What you are asked to do: Quote the entries below word for word, from the first line through the line containing "Action: pyautogui.click(x=1088, y=196)", including both of those lines.

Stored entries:
.....

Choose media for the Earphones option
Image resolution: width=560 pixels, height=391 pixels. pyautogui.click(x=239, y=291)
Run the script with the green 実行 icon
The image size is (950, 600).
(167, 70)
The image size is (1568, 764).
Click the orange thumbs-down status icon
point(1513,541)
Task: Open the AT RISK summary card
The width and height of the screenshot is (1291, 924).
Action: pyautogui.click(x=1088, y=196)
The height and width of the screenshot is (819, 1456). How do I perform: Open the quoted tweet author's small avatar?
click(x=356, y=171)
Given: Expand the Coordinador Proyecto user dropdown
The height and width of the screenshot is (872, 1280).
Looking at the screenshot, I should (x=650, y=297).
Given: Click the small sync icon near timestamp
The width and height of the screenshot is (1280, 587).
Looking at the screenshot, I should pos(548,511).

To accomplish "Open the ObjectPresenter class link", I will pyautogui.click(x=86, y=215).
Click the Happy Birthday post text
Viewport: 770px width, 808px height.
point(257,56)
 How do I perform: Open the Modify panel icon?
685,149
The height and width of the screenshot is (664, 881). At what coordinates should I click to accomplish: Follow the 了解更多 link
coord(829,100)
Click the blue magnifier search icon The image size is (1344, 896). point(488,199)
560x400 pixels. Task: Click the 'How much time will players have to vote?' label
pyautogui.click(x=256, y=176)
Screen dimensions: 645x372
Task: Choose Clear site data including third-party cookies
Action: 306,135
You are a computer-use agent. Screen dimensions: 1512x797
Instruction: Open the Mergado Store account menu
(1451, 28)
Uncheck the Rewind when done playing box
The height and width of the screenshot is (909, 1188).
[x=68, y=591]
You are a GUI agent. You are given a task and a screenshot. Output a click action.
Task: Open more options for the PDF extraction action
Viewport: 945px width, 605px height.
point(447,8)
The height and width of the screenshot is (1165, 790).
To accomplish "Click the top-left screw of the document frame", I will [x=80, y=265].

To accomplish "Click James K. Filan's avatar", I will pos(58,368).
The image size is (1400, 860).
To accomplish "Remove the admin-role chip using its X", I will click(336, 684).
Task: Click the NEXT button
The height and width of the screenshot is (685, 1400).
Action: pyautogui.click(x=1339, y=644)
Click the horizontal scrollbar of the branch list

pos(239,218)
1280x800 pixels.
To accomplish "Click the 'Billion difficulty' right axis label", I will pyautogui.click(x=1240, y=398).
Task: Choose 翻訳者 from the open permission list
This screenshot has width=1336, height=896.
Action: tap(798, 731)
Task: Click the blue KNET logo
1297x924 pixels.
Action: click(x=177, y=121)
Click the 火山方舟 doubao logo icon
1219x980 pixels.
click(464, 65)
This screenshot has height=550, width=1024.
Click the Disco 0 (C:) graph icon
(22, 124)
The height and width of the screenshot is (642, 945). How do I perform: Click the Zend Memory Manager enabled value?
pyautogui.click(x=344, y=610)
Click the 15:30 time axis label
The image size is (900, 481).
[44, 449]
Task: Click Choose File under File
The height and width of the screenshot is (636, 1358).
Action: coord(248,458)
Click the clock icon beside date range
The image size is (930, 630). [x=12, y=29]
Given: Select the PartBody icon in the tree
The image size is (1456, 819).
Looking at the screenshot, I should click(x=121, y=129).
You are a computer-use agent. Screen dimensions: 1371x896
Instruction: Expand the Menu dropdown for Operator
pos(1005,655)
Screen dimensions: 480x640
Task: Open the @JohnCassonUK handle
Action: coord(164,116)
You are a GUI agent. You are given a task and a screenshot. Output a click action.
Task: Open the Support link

.....

Answer:
Choose media for the Earphones option
Image resolution: width=560 pixels, height=391 pixels. pyautogui.click(x=239, y=291)
Run the script with the green 実行 icon
The image size is (950, 600).
(167, 70)
The image size is (1568, 764).
Click the orange thumbs-down status icon
point(1513,541)
Task: Open the AT RISK summary card
The width and height of the screenshot is (1291, 924).
Action: pyautogui.click(x=1088, y=196)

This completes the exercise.